Inhalt der Printausgabe
Wie unser Gehirn uns täuscht
Alles, was wir wahrnehmen, ist die Folge einer Interpretation durch das Gehirn. Und das führt, wie diese Beispiele zeigen, die Augen gerne und geschickt hinters Licht.
Das Gehirn. Obwohl Generationen von Wissenschaftlern es sich zermartert haben, gibt es noch immer Rätsel auf: Durch welche Öffnung kommen die Gedanken hinein? Und wie entsorgt es den verbrauchten Strom?
Das Linienparadox In dieser scheinbar chaotischen Anordnung geometrischer Formen sorgen die roten Linien dafür, daß wir die schwarzen als extrem schräg wahrnehmen. In Wahrheit sind sie aber parallel. Daß die roten zudem alle denselben Abstand voneinander haben, kann unser Hirn nicht glauben, weil es das sehr stark bezweifelt. Die blauen Vierecke stören einfach nur.

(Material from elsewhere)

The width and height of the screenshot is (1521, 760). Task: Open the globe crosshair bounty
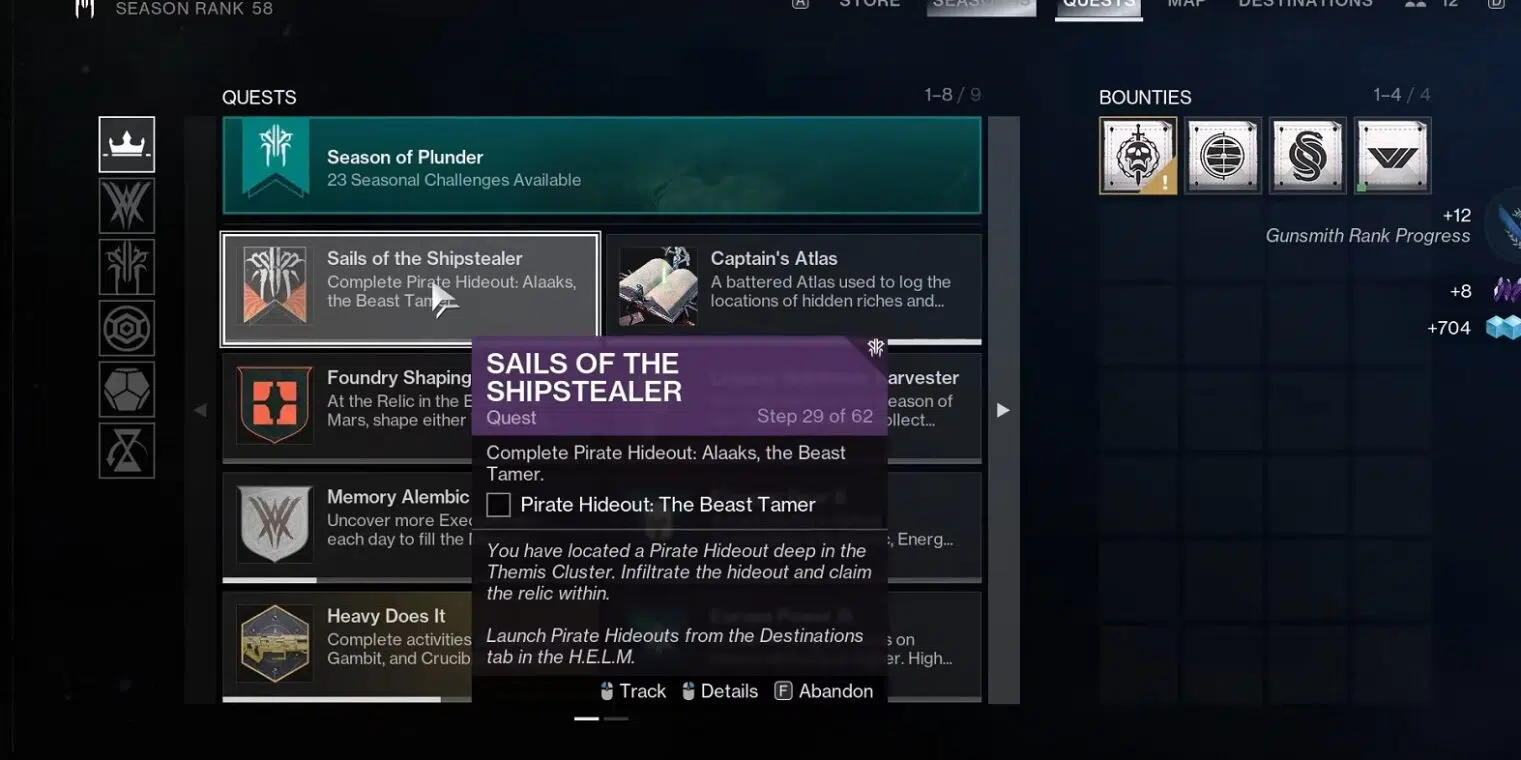pos(1223,155)
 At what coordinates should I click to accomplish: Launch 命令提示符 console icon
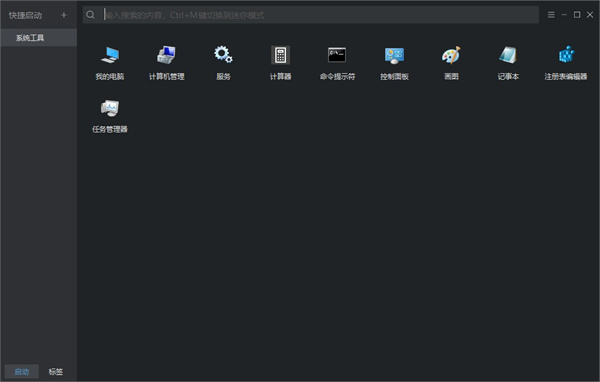pos(337,55)
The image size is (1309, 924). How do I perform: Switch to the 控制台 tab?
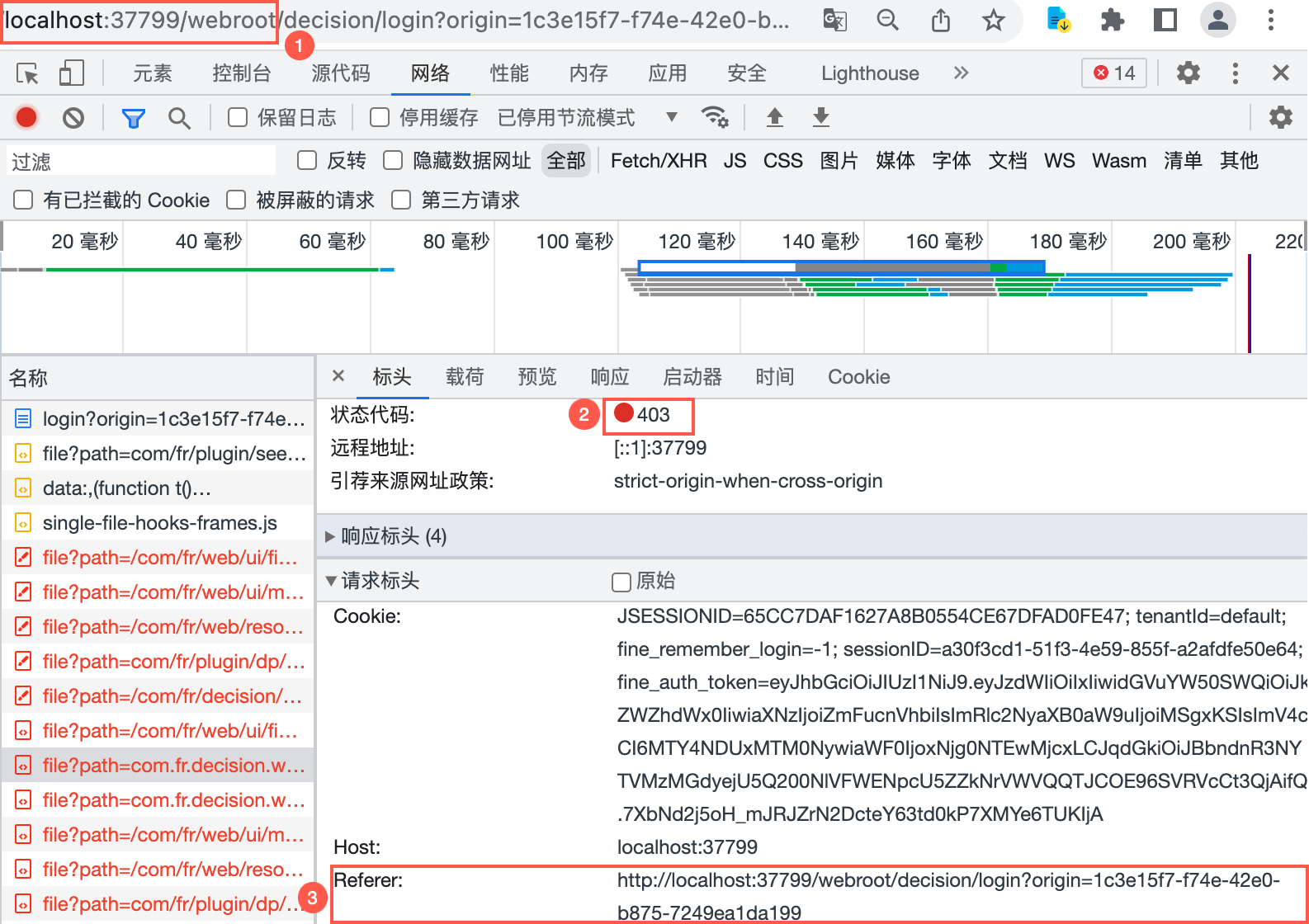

Das Lattenball-Phänomen Neue neurologische Studien belegen verblüffende Zusammenhänge zwischen dem Sprachzentrum und der Bildverarbeitung durch das Gehirn. Legt man englischen Muttersprachlern etwa dieses Bild (3:2) vor und fragt, wie die Szene wohl weitergeht, äußern sie die Erwartung, daß der Ball hinter der Linie aufspringen wird. Deutsche dagegen sehen ihn darauf oder gar deutlich davor. Seriöse Forscher gehen davon aus, daß sie recht haben.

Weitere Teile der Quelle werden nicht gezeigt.